Blend door and blend door actuator
A blend door moves to vary the amount of air passing through the vehicle’s heater core. The blend door is controlled by a blend door actuator, which can be a cable or an electric motor. The blend door is also referred to by some car makers as an air mix door. Both terms mean the same thing.
How cabin temperature control works in a car
Here’s a diagram of a typical heating system in a vehicle. The Recirculation Door moves to allow outside air in to be heater or cooled, or allow the re circulation of inside air. All air passes through the AC evaporator. If the AC is turned on, the temperature of the cold air can be altered with the temperature control. That control commands the blend door actuator to open or close partially or fully to allow air from the heater core to mix with the cold air from the AC evaporator.
When the AC isn’t in use, the air still flows through the evaporator, but is not chilled. It then flows through the heater core where it is heated. The blend door can route fully heated air to the ducts or can move to allow outside or recirculated air to mix with the heated air.
The Mode doors direct the flow of air to the floor, dash vents and defroster. Each door is operated by either a vacuum or electric motor.
Blend door actuator
The blend door is controlled by the vehicle’s heater controls. If the actuator is an electric motor, the driver operates a knob to change from cold to hot. The knob tells the heater control “head” the preferred temperature setting and the control head commands blend door motor operation. The heater control head learns the actual position of the blend door through feedback mechanisms built into the blend door actuator.
The feedback can be in the form of digital data or variable voltage. If battery power is removed, these electric actuators may have to be re-calibrated so the heater control head learns their current position. In some vehicles, this calibration is done automatically by commanding the motor to full closed position. The control head monitors current flow to the motor and detects an amperage spike when the door reaches fully closed position. It then sets that position as the “home” position. Other vehicles require a scan tool recalibration.
How does a blend door actuator fail?
A blend door actuator can fail mechanically, where the worm gear that drives the pinion gear wears and no longer rotates the blend door open or closed. Or, the motor or feedback electronics can fail.
What happens when the blend door actuator fails?
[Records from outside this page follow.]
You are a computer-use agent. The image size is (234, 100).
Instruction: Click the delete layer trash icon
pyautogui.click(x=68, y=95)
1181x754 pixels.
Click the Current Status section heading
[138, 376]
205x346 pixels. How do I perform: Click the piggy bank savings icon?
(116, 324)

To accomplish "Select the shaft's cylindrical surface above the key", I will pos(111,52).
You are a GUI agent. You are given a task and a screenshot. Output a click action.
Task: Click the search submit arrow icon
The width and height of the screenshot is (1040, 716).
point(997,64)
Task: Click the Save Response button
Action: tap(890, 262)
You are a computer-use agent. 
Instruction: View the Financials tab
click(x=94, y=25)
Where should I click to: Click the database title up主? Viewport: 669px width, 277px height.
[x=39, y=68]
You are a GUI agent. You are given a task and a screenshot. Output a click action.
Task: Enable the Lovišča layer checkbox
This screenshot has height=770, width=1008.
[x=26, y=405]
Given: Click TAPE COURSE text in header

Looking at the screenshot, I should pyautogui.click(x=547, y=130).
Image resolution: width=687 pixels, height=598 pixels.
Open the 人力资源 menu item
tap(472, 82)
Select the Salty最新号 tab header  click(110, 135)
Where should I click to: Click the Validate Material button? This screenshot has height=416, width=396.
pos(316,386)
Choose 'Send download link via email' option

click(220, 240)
When a blend door actuator fails, you’ll no longer have control over the temperature coming out of your vents. In a dual zone setup, one blend door actuator can fail while the other side works just fine. In that case you may have heat on the driver’s side but cold air on the passenger side.
Some heating systems are set up to have a default “fail” position –either full cold or full hot.
Cost to replace a blend door actuator
Blend door actuator motors are relatively inexpensive, usually less than $100. Labor times can vary depending on year, make and model. In some cases, the blend door actuator can be accessed by removing the glove box. Replacement can be as simple as removing three screws and swapping the motor. However, other vehicles are more complicated and require the removal of the console and portions of the dash.
Other causes of no heat
Some makes and models have blend door design failures where the blend door itself breaks or distorts, causing hot air to enter the cabin all the time. Or the door can stick and bind, causing the actuator to fail repeatedly. In those instances the car maker may issue a service bulletin and a redesigned blend door. Installing that modified part may require substantial dash disassembly.